On Thu 19 August 2004 14:35, Joerg Schilling wrote:
> From: Volker Kuhlmann <[EMAIL PROTECTED]>
>
> >Obviously you're on the back foot and ran out of arguments,
> > otherwise you wouldn't spend a whole email on discussing a
> > minor point (so I didn't check my PPS carefully enough) and
> > nothing else, instead of sticking to the 2 points in question.
> > And so that even you can understand it: introducing bugs is not
> > a violation of the GPL. It's a right of the GPL.
>
> You still did not understand the problem :-(
>
> A program is an artwork (this is what the European Union did
> write into laws).

Since both you and SuSE are in Germany, I would think that German 
law would apply. There are of course the Berne treaty and the EU 
Copyright Directive, but neither are laws. In the case of the EUCD, 
it is up to the member states to make local laws that implement the 
EUCD. Incidentally, which law are you referring to? I couldn't 
really find anything in the text of the EUCD.

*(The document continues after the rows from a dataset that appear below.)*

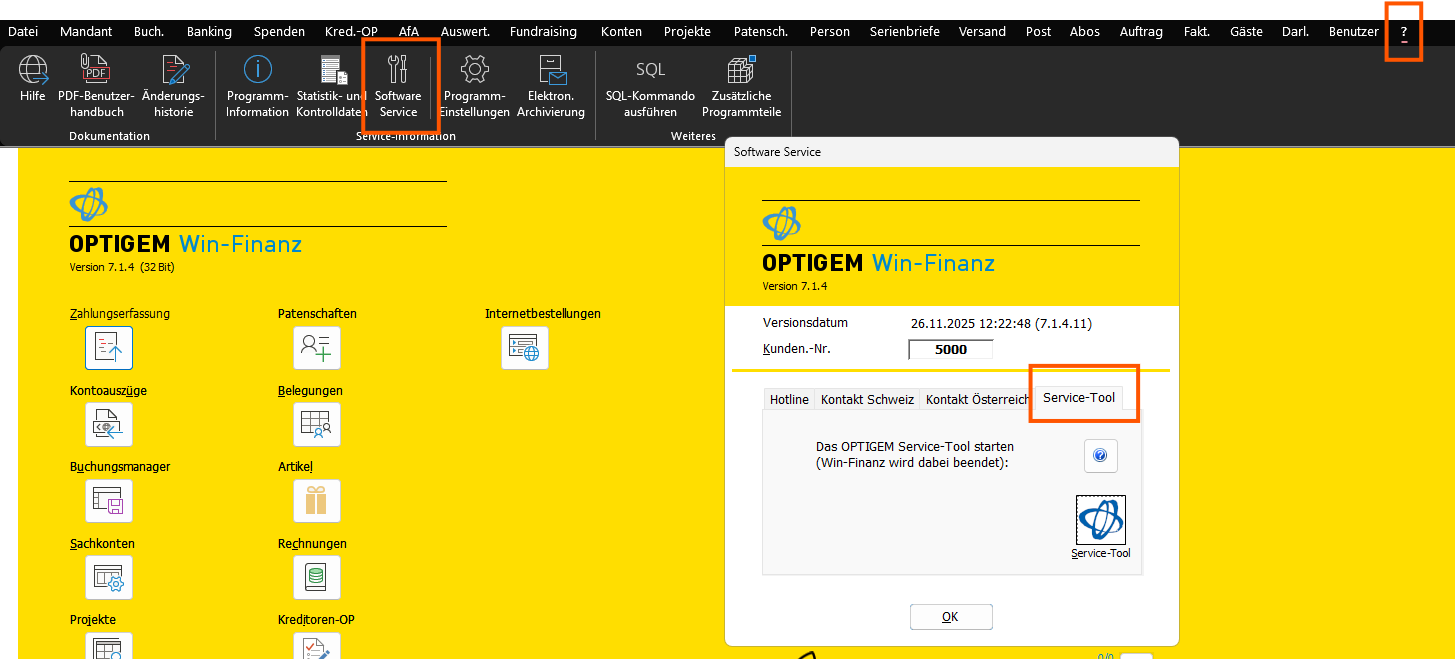Switch to the Hotline tab
The image size is (1455, 659).
pos(789,400)
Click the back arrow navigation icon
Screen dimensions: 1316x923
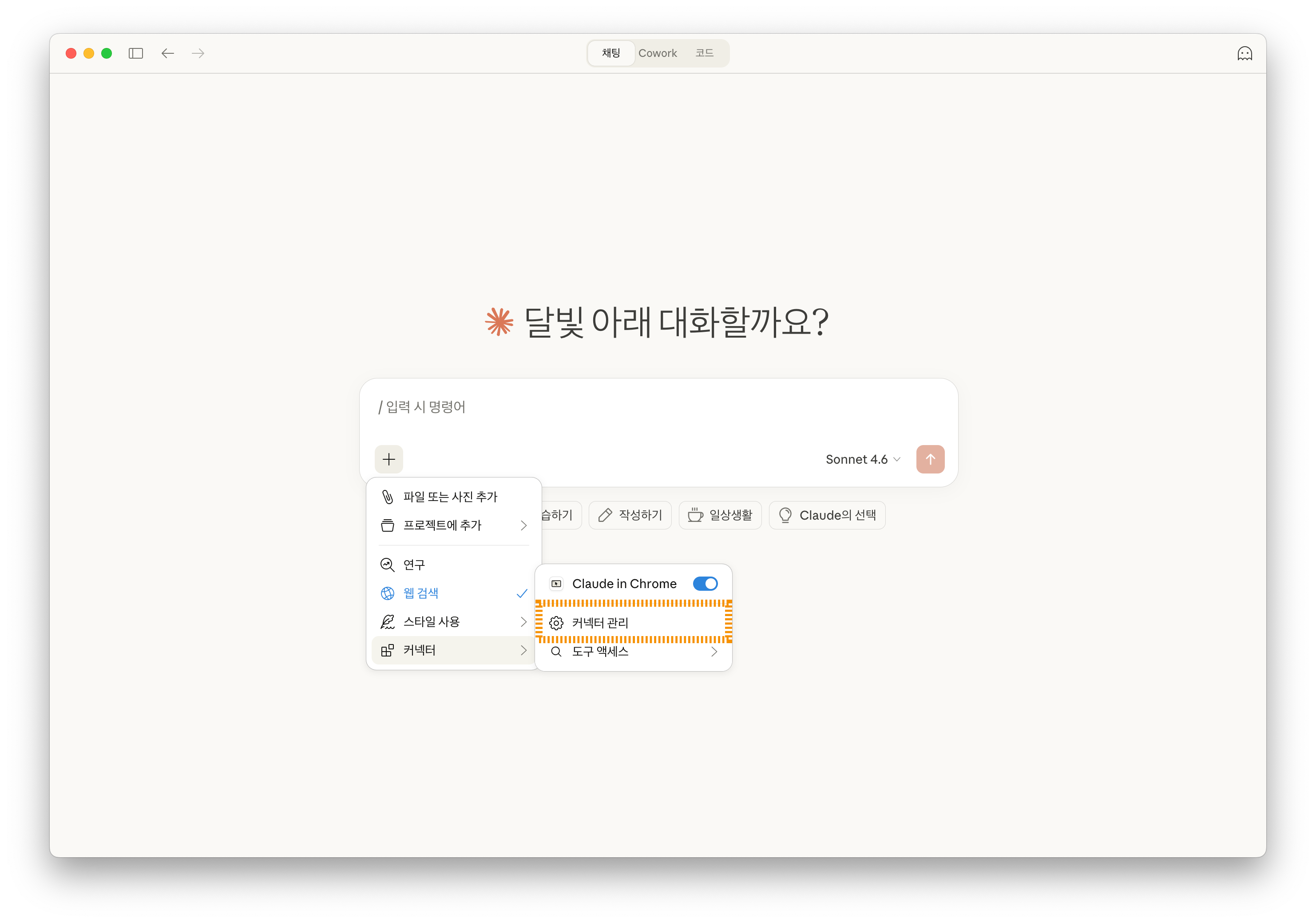coord(167,53)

> Even though you may get the permission to modify an artwork, you
> will not get the permission to create bad carricatures and call
> them just "modified versions".
>
> The GPL requires you not to impact the original authors'
> reputations, but this is what they are doing by publishing
> defective variants.

Which is why they stick a big notice on it that literally says that 
they changed it and that they may have introduced new bugs.

The problem is that people don't read the notice, and then start 
bothering you. But can you really blame SuSE for that? What more 
can they do about it? Send over an employee to each buyer to 
explain the situation?

Lourens

PS: congratulations on the new mail client. It's much better.